Unfortunately, health experts and public officials have done a poor job of explaining that while vaccines provide partial protection to individuals against infection and transmission, their most important benefit is at the population level. The more people get vaccinated, the less transmission occurs in the community, reducing everyone’s risk of infection. Over the long term, other precautions, such as better ventilation and air filtration, can reduce the risk even further. And just as face coverings became the norm for many people in East Asia after outbreaks of SARS and the avian flu, they will likely become part of America’s COVID-19 endgame too—at least during times of the year when respiratory infections are most likely to spread.

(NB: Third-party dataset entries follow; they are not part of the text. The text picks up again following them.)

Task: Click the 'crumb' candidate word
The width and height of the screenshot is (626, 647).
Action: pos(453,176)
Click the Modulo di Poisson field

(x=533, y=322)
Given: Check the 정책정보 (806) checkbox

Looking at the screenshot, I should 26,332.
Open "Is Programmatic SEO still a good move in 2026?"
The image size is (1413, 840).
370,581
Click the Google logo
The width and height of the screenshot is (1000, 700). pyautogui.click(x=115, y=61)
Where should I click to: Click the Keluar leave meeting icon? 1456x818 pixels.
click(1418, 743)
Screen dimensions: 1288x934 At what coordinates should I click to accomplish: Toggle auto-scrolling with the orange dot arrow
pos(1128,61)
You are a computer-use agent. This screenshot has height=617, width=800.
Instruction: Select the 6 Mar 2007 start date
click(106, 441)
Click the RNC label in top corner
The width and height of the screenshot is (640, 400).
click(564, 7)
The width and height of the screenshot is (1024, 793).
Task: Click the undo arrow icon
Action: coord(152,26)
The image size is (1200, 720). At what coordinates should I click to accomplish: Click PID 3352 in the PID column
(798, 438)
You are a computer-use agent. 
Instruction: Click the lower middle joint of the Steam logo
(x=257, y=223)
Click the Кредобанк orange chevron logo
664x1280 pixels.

Because early data on vaccine effectiveness reinforced the perception that the vaccines could block all infections, news that they do not has unnecessarily shaken many Americans’ confidence. The goal isn’t to eliminate SARS-CoV-2 infections. We can’t, no matter how many booster shots the United States gives. The goal is to slow the spread, save lives, and eventually turn COVID-19 into something much less deadly—something more like the flu.